[Saved data entries]
<<<<
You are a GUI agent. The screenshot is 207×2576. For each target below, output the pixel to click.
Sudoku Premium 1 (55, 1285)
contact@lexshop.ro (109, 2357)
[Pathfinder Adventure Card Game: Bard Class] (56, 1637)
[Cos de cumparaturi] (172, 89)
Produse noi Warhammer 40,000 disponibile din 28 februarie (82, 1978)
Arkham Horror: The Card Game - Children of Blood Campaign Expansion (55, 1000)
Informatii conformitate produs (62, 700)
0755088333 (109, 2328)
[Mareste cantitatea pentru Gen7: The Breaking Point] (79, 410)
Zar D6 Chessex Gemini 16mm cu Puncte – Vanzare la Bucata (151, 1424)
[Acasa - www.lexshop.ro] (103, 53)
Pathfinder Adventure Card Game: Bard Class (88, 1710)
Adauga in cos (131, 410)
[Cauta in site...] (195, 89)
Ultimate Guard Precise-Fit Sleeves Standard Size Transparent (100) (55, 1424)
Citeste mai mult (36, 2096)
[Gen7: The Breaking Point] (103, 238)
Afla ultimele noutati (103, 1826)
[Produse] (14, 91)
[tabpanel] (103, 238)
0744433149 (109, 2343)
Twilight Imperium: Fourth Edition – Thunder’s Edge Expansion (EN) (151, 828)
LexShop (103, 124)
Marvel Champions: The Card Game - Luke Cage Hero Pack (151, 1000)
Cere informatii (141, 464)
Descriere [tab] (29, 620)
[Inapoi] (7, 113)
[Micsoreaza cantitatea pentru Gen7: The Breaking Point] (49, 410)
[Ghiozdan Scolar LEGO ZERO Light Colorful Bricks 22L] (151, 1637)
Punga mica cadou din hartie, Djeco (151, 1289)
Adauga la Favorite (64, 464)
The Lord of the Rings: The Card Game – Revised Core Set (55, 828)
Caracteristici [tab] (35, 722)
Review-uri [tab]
>>>>
§ Directions for this task
The required answer is the exact run of lines above starting at the line with "[Pathfinder Adventure Card" and ending at the line with "Pathfinder Adventure Card Game: Bard Class (88, 1710)", with both ends present.

§ The answer
[Pathfinder Adventure Card Game: Bard Class] (56, 1637)
[Cos de cumparaturi] (172, 89)
Produse noi Warhammer 40,000 disponibile din 28 februarie (82, 1978)
Arkham Horror: The Card Game - Children of Blood Campaign Expansion (55, 1000)
Informatii conformitate produs (62, 700)
0755088333 (109, 2328)
[Mareste cantitatea pentru Gen7: The Breaking Point] (79, 410)
Zar D6 Chessex Gemini 16mm cu Puncte – Vanzare la Bucata (151, 1424)
[Acasa - www.lexshop.ro] (103, 53)
Pathfinder Adventure Card Game: Bard Class (88, 1710)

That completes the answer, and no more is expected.